Date: 2009-10-23 03:09 pm (UTC)
From: [identity profile] squirmelia.livejournal.com
Ah yes, I had a look at visual novels recently. I quite like the idea of them. Maybe I could do a combination of things - a text adventure, a visual novel, and a more standard novel type bit (apparently text adventures sometimes come with books), depending how my word count is going? 555 words of each a day wouldn't be too bad, and I don't care too much about it all being strictly the same novel.

Ren'Py looks useful.. thanks for the suggestion!

Date: 2009-10-22 10:16 pm (UTC)
From: [identity profile] kludge.livejournal.com
If you have not played violet, do. It is motherfucking awesome.

Date: 2009-10-23 03:31 pm (UTC)
From: [identity profile] squirmelia.livejournal.com
"Calm down. All you have to do is write a thousand words and everything will be fine. And you have all day, except it's already noon. [blurb from IF Comp 2008]"

Ha, yes, I think I should play it. :)

Date: 2009-10-27 05:35 pm (UTC)
From: [identity profile] damerell.livejournal.com
Wait, how do _you_ know each other?

Date: 2009-10-27 05:52 pm (UTC)
From: [identity profile] kludge.livejournal.com

[livejournal.com profile] squirmelia was at Southampton at the same time as [livejournal.com profile] fides. She kindly took me to Flickr and NaNoWriMo meetings one day when I was at a hopeless loose end and would otherwise have been a stay-at-home mope.

Date: 2009-10-23 02:31 am (UTC)
From: [identity profile] lokicarbis.livejournal.com
Oh, if we're including more choose your own adventure stuff, I should also have included Kim Newman's "Life's Lottery" from a few years back. And of course, there's that one I wrote a couple of months ago.

Date: 2009-10-23 07:38 am (UTC)
From: [identity profile] notlosers.livejournal.com
This is genius. I've been following Emily Short (http://emshort.wordpress.com/) lately, quietly getting inspired to do something similar, but I hadn't considered doing it for NaNo.

What would you write it in? I don't think I've got the patience to write my own parser; there seem to be a couple of choices out there, but none look wholly satisfactory. I'd want the end result to be fully playable in a browser.

Date: 2009-10-23 09:10 am (UTC)
From: [identity profile] kevandotorg.livejournal.com
It was years overdue, but you can now easily play any .z5 Inform adventure online through Parchment (http://code.google.com/p/parchment/). (There are also some Java (http://zmpp.sourceforge.net/) and Flash (http://www.bespokerealities.com/Flaxo.html) interpreters out there, if you want something a bit swisher to embed on your website.)
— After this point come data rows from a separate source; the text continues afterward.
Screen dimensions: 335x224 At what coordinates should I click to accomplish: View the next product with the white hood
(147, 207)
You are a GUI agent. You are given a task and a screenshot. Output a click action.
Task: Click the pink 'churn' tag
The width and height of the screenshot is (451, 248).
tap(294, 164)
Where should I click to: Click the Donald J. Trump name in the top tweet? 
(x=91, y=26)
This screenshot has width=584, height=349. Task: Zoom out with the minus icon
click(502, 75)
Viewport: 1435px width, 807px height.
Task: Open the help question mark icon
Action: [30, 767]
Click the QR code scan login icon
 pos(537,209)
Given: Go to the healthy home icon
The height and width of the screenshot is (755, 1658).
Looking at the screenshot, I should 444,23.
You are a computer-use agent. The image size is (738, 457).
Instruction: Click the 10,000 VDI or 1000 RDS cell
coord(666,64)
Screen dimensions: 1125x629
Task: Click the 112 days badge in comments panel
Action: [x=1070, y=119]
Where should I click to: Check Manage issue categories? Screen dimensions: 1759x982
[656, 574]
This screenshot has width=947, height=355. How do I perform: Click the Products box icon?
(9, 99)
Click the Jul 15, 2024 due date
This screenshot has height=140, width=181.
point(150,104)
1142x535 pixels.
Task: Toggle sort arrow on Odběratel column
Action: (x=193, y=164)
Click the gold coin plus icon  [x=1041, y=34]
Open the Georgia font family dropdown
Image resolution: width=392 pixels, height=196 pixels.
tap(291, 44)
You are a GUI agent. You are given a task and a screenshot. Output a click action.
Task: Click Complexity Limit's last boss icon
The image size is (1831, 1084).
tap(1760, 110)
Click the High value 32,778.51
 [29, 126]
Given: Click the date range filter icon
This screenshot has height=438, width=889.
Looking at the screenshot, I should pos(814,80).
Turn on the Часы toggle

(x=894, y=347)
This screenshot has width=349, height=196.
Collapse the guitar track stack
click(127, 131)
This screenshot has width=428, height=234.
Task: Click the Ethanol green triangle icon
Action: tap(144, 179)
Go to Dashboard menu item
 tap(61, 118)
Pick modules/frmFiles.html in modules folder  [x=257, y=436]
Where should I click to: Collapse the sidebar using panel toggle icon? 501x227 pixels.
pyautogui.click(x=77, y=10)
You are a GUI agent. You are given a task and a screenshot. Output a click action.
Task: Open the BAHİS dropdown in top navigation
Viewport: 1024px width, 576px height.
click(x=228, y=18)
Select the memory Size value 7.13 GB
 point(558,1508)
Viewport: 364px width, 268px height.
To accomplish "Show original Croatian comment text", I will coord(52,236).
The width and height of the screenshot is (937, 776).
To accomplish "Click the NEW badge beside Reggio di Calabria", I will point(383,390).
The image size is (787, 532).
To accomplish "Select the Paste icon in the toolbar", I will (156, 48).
Date: 2009-10-23 10:32 am (UTC)
From: [identity profile] notlosers.livejournal.com
That's very cool indeed. Thanks! Now I just have to go and learn Inform :)

dumb question time JOdi

Date: 2009-10-25 10:47 pm (UTC)
From: [identity profile] bickichick.livejournal.com
what is a text adventure?
http://en.wikipedia.org/wiki/Interactive_fiction
like LInk & Zelda for Nintendo in teh late 80's early 90's and I think 20'000 leagues under the sea for a TRS 80 in the late 70's/ way early 80's
I have read choose your own adventures those were grand! and back I picked up 2 Doctor WHo choose your own adventures @ gift shop when I went to the Doctor HWo exhibit @ Earl's court I am very sure I told you and very sure that I showed you look what I found weee

Date: 2009-12-23 11:04 pm (UTC)
From: [identity profile] wintrmute.livejournal.com
How did your interactive fiction work out in the end? Is it something we can play now?